February 18, 2011
Dominant market positions can do strange things to a CEO and his or her leadership team. In the case of Apple, the company's massive iPhone and iPad successes are leading it to miscalculate pricing of content on those devices. You can read the official Apple statement of its position here, or check out the Forrester analysis here arguing that ultimate fees from content providers to app platform players should be in the 5% range — a long way from Apple's 30%.
iPhone, iPad, and Android apps are not sideshow novelties — in my estimation they signal a cataclysmic shift in the technology industry away from the Microsoft desktop standard and the cloud/Web paradigm. This is App Internet, representing a new model of applications that seamlessly combine the power of local devices with the scale of the cloud. App Internet is positioned to shift activity away from the Web to the app experience — forever changing many, many markets.
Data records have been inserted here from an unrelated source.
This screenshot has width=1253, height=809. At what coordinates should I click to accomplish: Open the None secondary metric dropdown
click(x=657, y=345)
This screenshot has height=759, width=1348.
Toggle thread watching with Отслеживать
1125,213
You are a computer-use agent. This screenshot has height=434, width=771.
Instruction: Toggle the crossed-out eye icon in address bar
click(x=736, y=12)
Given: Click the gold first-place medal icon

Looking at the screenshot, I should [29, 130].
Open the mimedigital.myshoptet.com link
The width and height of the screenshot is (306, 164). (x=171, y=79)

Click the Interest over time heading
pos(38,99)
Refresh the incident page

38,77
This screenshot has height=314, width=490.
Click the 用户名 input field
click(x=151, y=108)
A recent Forrester survey shows that among tablet users, 39% spend more time using the web browser, 45% spend about the same amount of time using apps as using the web browser, and 16% spend more time using apps. These are the formative and critical moments in the development of the App Internet market — the winners could become dominant for decades.
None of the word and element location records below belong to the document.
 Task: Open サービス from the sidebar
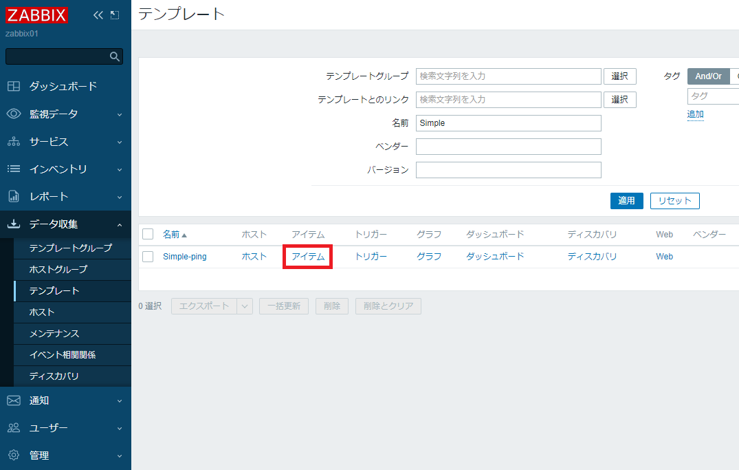pos(15,141)
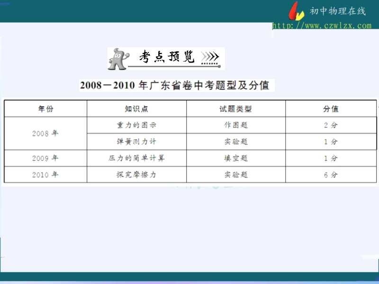This screenshot has width=379, height=284.
Task: Select the 考点预览 heading text
Action: (167, 58)
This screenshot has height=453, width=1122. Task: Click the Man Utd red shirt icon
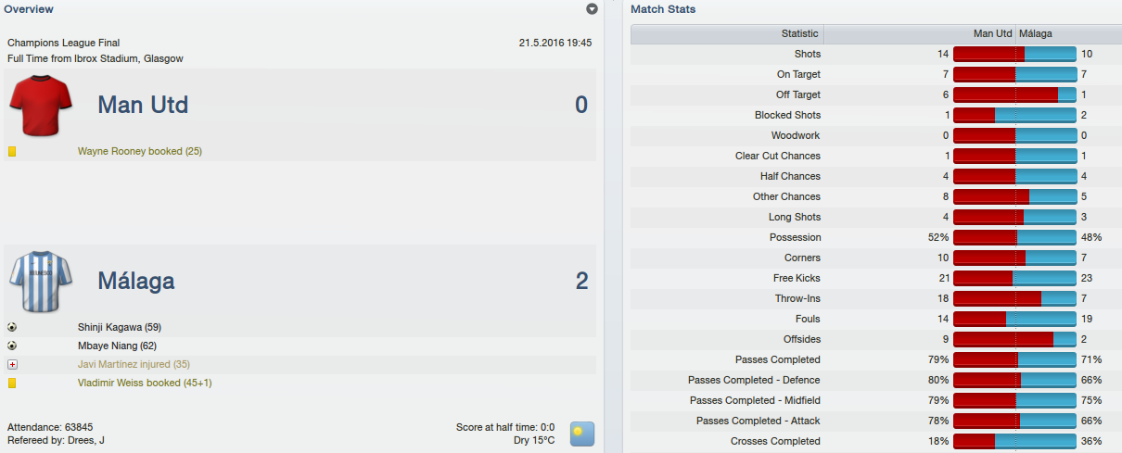pos(41,105)
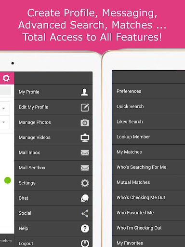This screenshot has height=247, width=185.
Task: Tap the Social share icon
Action: point(85,213)
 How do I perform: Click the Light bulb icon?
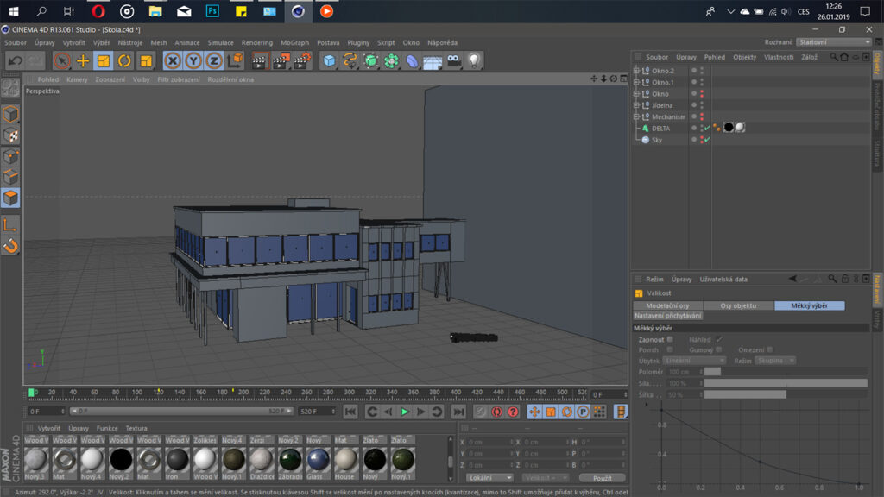(474, 60)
And Apple is blowing it. It risks replaying the PC wars of the early 1980s when Microsoft welcomed everyone into their development world while Apple stayed "pure" and scared away its allies. We know what happened — the world has had to use a lowest-common denominator PC operating system for decades, with excursions into wonderful places like Vista. This time around, Apple's hostile position could result in a 2014 App Internet market that looks something like this: 80% Android, 10% Apple, 10% Other. I can't wait to see Larry Page running around a stage in a sweat-stained turtleneck hoarsely shouting "Developers, developers, developers, developers…"
Apple has to play chess here, not checkers. It has to stay reasonable and accommodating and play for the ultimate prize — dominance of the App Internet. If it doesn't, we'll look back at this moment and call it the top for Apple.